Ft. Seorang Waitress Cantik Korea Utara
Laporan setebal 98 halaman yang dirilis HRW pada Kamis (1/11) waktu setempat ini disusun selama lebih dari dua tahun terakhir. Laporan ini didasarkan pada wawancara dengan 50-60 korban kekerasan seksual yang berhasil keluar dari Korea utara.
Laporan HRW itu mengungkapkan dunia penuh penindasan di Korut dengan para pejabat, mulai dari polisi, sipir penjara hingga pejabat pengawas pasar sama sekali tidak menghadapi konsekuensi apa pun atas tindakan bejat mereka memperkosa dan melecehkan kaum wanita secara rutin.
"Kontak seksual tak diinginkan dan kekerasan seksual sangat umum di Korea Utara sehingga harus diterima sebagai bagian dari kehidupan normal," sebut laporan terbaru HRW tersebut.
Direktur Eksekutif HRW, Kenneth Roth, menyebut kekerasan seksual di Korea utara menjadi 'rahasia umum, tidak pernah ditanggapi dan ditoleransi secara luas'. "Wanita Korea Utara mungkin akan mengatakan 'Me Too' jika mereka berpikir ada acara untuk mencari keadilan, tapi suara mereka dibungkam oleh kediktatoran Kim Jong-Un," ucap Roth dalam pernyataannya.

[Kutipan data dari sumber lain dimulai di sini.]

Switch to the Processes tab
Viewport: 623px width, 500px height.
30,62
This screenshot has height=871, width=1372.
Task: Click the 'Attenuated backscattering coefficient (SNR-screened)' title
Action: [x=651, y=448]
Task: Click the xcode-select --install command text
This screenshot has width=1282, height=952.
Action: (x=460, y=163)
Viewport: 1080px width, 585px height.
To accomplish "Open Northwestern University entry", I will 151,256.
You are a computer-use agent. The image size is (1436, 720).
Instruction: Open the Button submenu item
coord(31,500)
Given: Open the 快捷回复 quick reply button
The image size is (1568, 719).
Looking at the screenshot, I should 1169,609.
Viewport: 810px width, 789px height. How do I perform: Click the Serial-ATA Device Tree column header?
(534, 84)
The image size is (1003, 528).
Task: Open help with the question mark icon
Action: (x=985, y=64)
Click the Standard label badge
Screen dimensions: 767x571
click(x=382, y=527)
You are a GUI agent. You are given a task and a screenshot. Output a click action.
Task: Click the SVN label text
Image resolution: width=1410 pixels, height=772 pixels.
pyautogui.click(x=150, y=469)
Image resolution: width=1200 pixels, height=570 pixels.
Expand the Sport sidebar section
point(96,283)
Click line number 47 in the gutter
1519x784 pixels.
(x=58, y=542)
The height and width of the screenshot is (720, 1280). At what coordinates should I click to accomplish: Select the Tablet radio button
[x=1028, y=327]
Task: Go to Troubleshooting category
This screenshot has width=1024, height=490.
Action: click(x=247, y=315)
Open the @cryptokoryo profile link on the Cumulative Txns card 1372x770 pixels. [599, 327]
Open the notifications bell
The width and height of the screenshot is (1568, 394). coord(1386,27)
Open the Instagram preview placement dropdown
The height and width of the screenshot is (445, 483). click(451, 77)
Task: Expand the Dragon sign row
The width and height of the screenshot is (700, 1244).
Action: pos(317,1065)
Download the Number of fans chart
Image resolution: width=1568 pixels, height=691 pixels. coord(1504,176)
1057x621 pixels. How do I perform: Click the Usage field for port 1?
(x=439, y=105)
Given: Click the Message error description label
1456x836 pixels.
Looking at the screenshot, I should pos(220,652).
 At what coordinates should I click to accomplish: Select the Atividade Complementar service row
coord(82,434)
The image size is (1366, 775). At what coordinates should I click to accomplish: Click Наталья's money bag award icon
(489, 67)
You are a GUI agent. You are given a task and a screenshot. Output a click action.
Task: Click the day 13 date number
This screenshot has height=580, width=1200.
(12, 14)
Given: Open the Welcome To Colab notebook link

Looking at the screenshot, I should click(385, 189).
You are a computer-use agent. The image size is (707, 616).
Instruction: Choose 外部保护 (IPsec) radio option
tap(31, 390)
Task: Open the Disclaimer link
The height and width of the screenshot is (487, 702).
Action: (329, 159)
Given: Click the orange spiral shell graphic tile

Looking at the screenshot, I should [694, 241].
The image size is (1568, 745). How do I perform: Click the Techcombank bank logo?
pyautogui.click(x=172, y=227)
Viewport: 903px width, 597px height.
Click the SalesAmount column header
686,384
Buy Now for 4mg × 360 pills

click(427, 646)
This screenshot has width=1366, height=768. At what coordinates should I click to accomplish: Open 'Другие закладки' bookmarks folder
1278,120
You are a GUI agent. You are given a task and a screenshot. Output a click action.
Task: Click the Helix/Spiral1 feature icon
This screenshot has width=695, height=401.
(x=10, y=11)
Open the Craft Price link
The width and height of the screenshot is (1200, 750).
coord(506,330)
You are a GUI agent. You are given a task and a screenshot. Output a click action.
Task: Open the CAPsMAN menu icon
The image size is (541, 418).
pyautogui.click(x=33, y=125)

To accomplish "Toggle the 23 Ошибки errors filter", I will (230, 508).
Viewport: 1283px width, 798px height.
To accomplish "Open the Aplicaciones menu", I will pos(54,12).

Korut yang selama ini dituding melakukan pelanggaran HAM secara luas oleh Perserikatan Bangsa-bangsa (PBB), merupakan negara yang sangat menjunjung tinggi hierarki dan patriarki. Kebanyakan pembelot dan pedagang di pasar-pasar Korea utara adalah kaum perempuan.
Kebanyakan wanita Korea utara memang mempunyai kebebasan untuk bepergian dibandingkan kaum pria, karena mereka tidak terikat pada tugas negara. Namun setiap wanita Korea utara yang kedapatan melarikan diri ke China atau mereka yang dideportasi dari negara tetangga, akan menghadapi hukuman sangat berat termasuk penyiksaan, dijebloskan ke penjara dan mengalami kekerasan seksual.
"Setiap malam, beberapa wanita akan dipaksa pergi dengan seorang penjaga dan diperkosa," tutur salah satu wanita Korut berusia 30 tahun yang menjadi korban kekerasan seksual saat ditahan di pos perbatasan. "Setiap malam, seorang sipir penjara akan membuka sel. Saya berdiri dengan tenang, bersikap seolah-olah tidak peduli, berharap agar itu bukan saya," ujarnya.
Setiap wanita Korut yang menjadi pedagang dan kedapatan menyelundupkan barang dari perbatasan China, akan dipaksa membayar 'suap' termasuk dalam bentuk jasa seksual. Mereka yang meminta suap termasuk manajer perusahaan milik negara dan petugas penjaga di pasar, jalanan dan pos keamanan, hingga polisi, jaksa, tentara dan petugas pemeriksa rel kereta api.
Laporan HRW menyebut, konsep pemerkosaan dipahami berbeda di Korea utara. Yang dipahami sebagai pemerkosaan adalah jika melibatkan kekerasan.
Salah satu wanita Korea utara yang pernah bekerja sebagai pedagang kain menceritakan kisahnya diperlakukan seperti 'mainan seks' oleh para pejabat di sana. "Pada hari-hari saat mereka ingin melakukannya, penjaga pasar atau polisi meminta saya mengikuti mereka ke sebuah ruangan kosong di luar pasar, atau sejumlah lokasi lain yang mereka pilih (untuk kontak seksual)," sebutnya.
"Itu terjadi begitu sering sehingga tidak seorangpun yang menganggapnya persoalan besar," imbuhnya.
Praktik pemerkosaan dan kekerasan seksual tidak pernah mendapat perhatian serius dari pemerintah Korea utara. Beberapa korban pemerkosaan dan kekerasan seksual di Korut bahkan menuturkan bagaimana mereka diusir dari kampus atau dipukuli dan ditinggalkan suami mereka karena dianggap mempermalukan sekolah atau keluarga mereka.
"Ini bukan isu yang mengancam rezim. Itulah kenapa ini mengerikan karena pemerintah tidak melakukan apapun untuk mencegah kekerasan seksual oleh para pejabat mereka," sebut Roth.